The Research Journey
My dissertation comprised three cross-sectional studies, each building upon the last to create a comprehensive picture of orthorexia nervosa and its associated factors:
1. Study 1: State Cognitive Flexibility and Orthorexia Nervosa
- Examined the relationship between state cognitive flexibility (measured by the Cognitive Flexibility Inventory) and orthorexia nervosa symptoms during the COVID-19 pandemic.
- Key Finding: Lower perceived ability to control difficult situations was associated with higher orthorexia nervosa symptoms. Surprisingly, a greater ability to generate alternative solutions was linked to increased symptoms, possibly due to the unique context of the pandemic.
2. Study 2: Trait Cognitive Flexibility and Orthorexia Nervosa
- Investigated trait cognitive flexibility using the Wisconsin Card Sorting Test in relation to orthorexia nervosa symptoms.
- Key Finding: Cognitive inflexibility (measured by perseverative errors) was associated with positive feelings and increased knowledge about restrictive eating habits. However, cognitive flexibility (measured by completed categories) was linked to increased knowledge and greater perception of problems related to orthorexia.
3. Study 3: Distress Tolerance, Cognitive Flexibility, and Orthorexia Nervosa
- Explored the relationships between distress tolerance, cognitive flexibility, and orthorexia nervosa symptoms.

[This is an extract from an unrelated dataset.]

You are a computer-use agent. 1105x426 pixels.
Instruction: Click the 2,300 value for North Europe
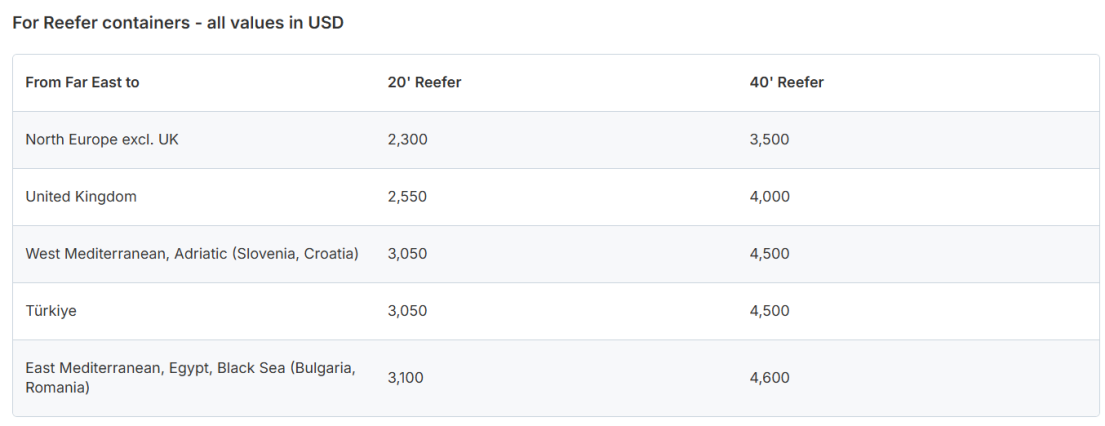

- Key Finding: Lower distress tolerance was associated with higher orthorexia nervosa symptoms. The control aspect of cognitive flexibility served as a protective factor, especially when combined with higher distress tolerance. Conversely, the alternatives aspect of cognitive flexibility was a risk factor when combined with lower distress tolerance.
Key Takeaways
1. Cognitive Flexibility is Multifaceted: My research highlighted that different aspects of cognitive flexibility (control vs. alternatives) can have varying impacts on orthorexia nervosa symptoms.
2. Context Matters: The COVID-19 pandemic significantly influenced the relationship between cognitive flexibility and orthorexia nervosa symptoms, emphasizing the importance of considering environmental factors in eating disorder research.
3. Distress Tolerance is Crucial: The ability to tolerate negative emotional states plays a significant role in the development and maintenance of orthorexia nervosa symptoms.
4. Complex Interplay: The relationships between cognitive flexibility, distress tolerance, and orthorexia nervosa are intricate and sometimes counterintuitive, highlighting the need for nuanced approaches in both research and clinical practice.
Implications and Future Directions
My research suggests that interventions targeting both cognitive flexibility and distress tolerance may be beneficial for individuals with orthorexia nervosa. Future studies should explore these relationships in clinical populations and use a combination of self-report and performance-based measures to capture the full complexity of cognitive flexibility.
As we continue to unravel the complexities of orthorexia nervosa, it's clear that a multifaceted approach considering cognitive, emotional, and environmental factors is essential. I'm excited to see how this research will contribute to better understanding and treatment of orthorexia nervosa in the future.